**To do**
Lines from the one containing "Solo the composition with the S toggle" through the final line of the records below are needed, copied exactly, with no pictures.

**Provided material**
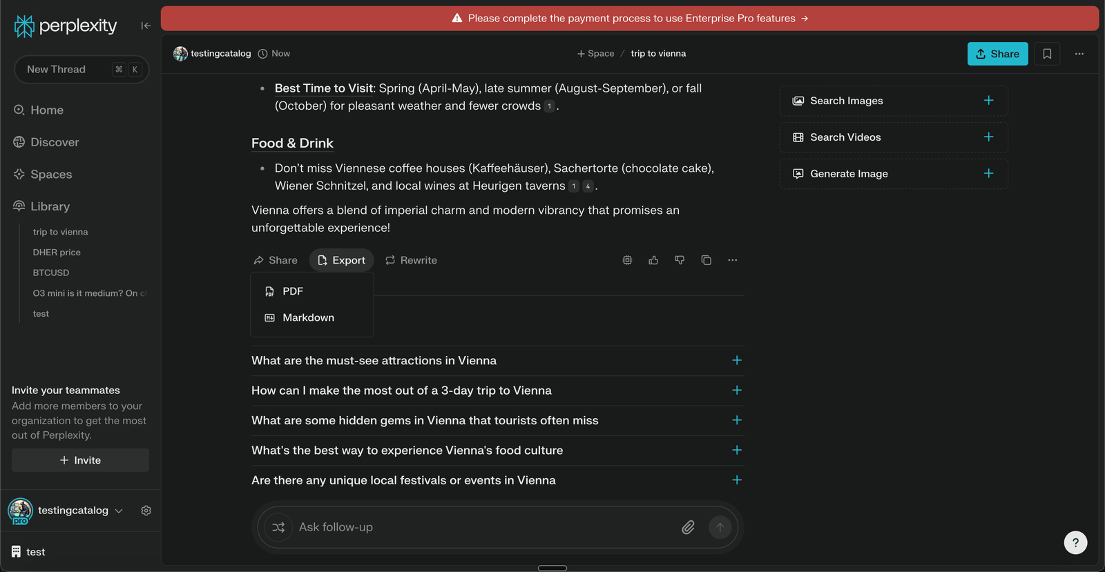Viewport: 1105px width, 572px height.
Task: Copy the answer to clipboard
Action: (706, 260)

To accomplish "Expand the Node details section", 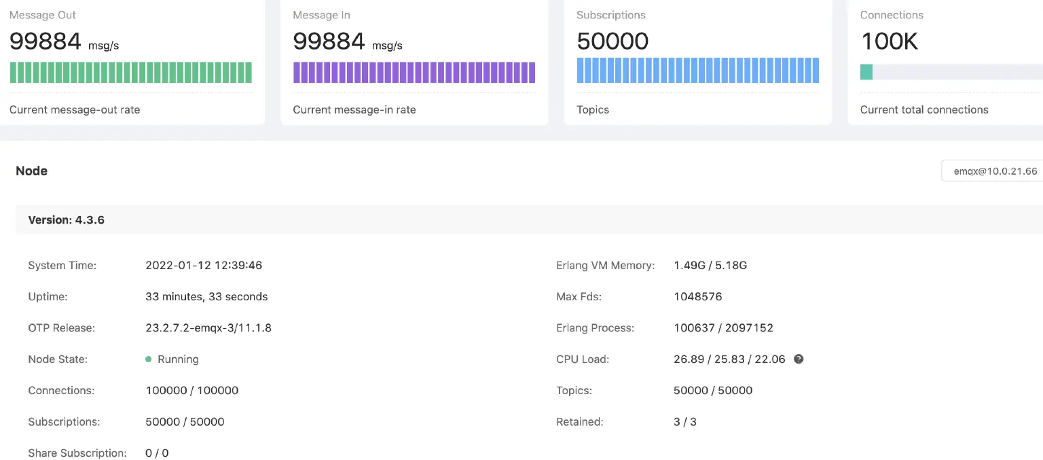I will 31,171.
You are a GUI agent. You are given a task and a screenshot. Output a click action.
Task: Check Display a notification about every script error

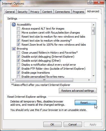pos(18,65)
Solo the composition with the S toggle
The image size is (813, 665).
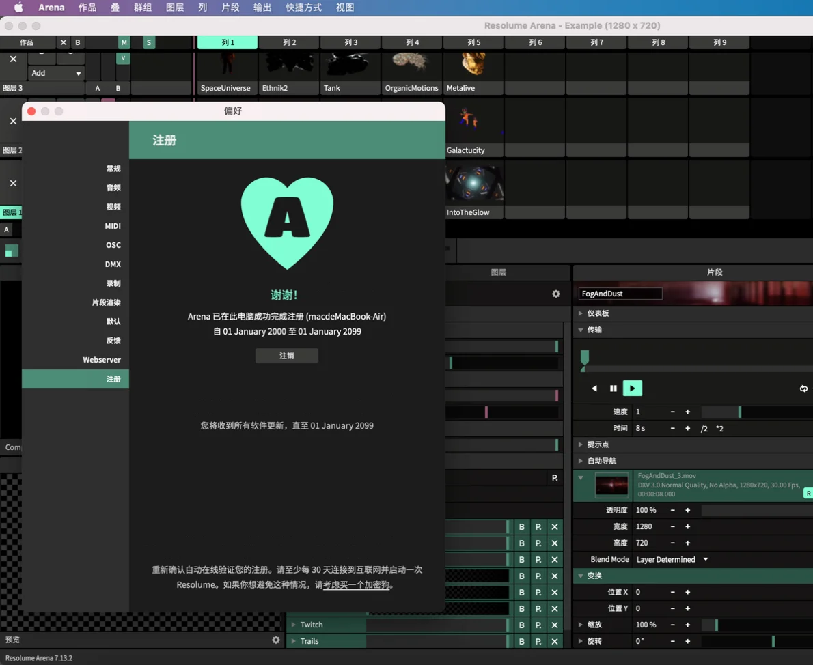pos(148,42)
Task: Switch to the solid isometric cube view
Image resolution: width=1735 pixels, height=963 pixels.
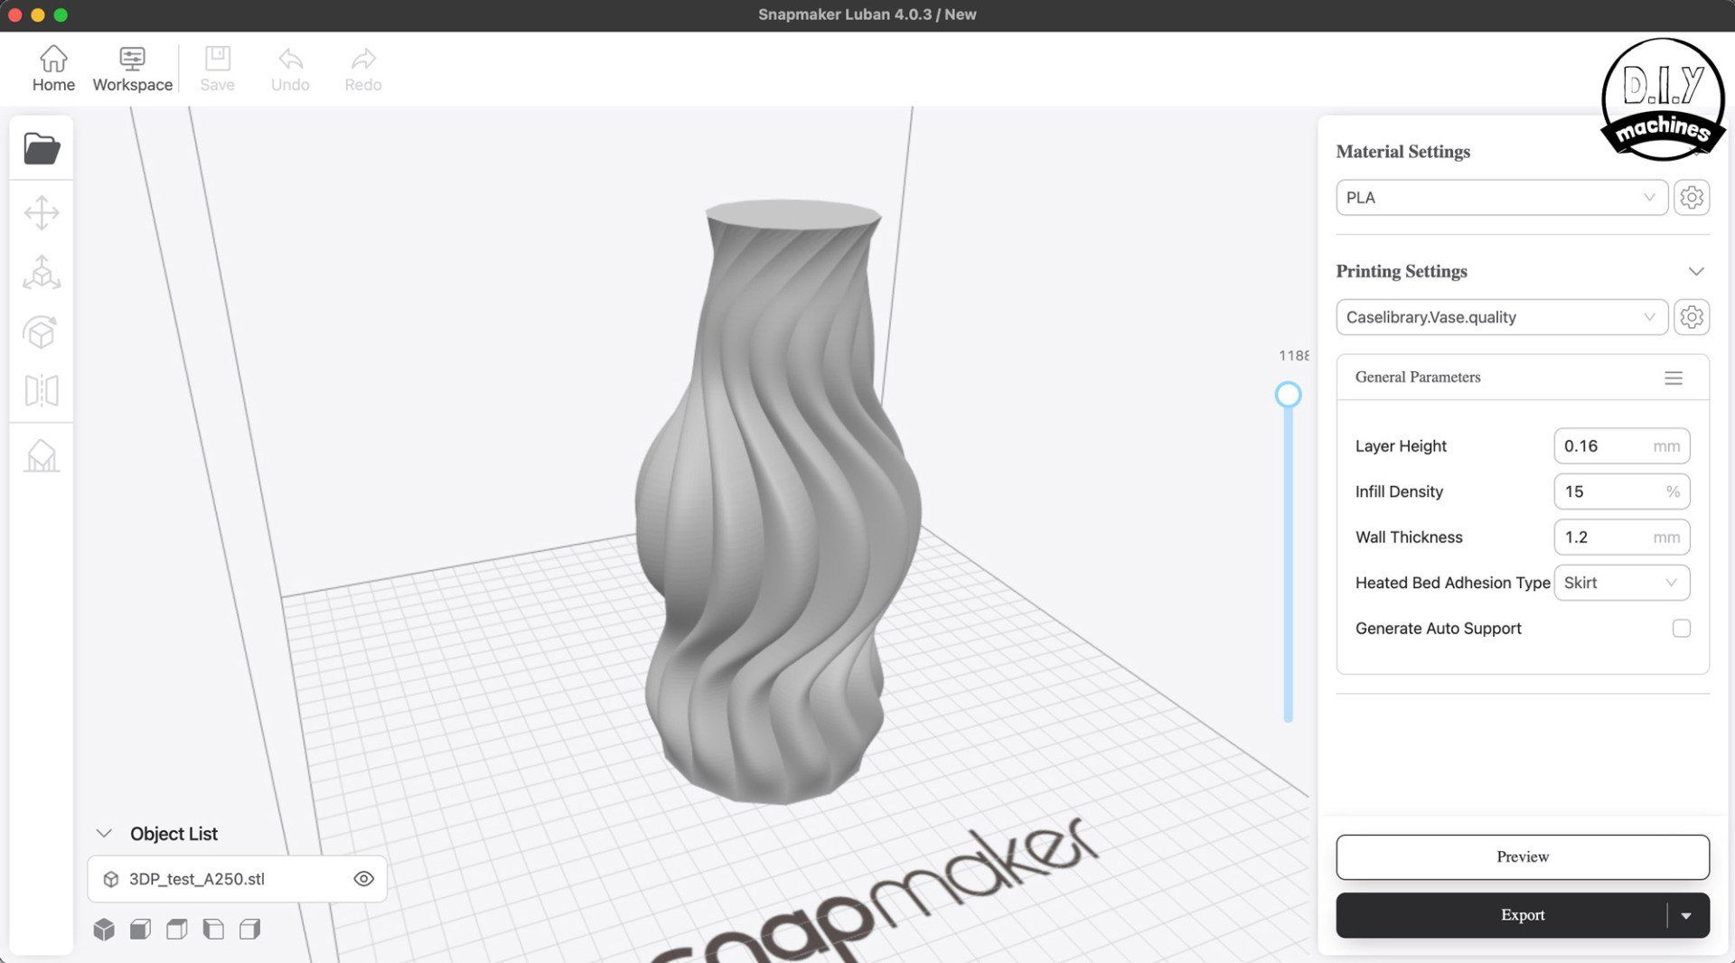Action: coord(104,930)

**Exercise output**
Solo the composition with the S toggle
The image size is (813, 665).
pos(148,42)
Task: Switch to the solid isometric cube view
Image resolution: width=1735 pixels, height=963 pixels.
Action: coord(104,930)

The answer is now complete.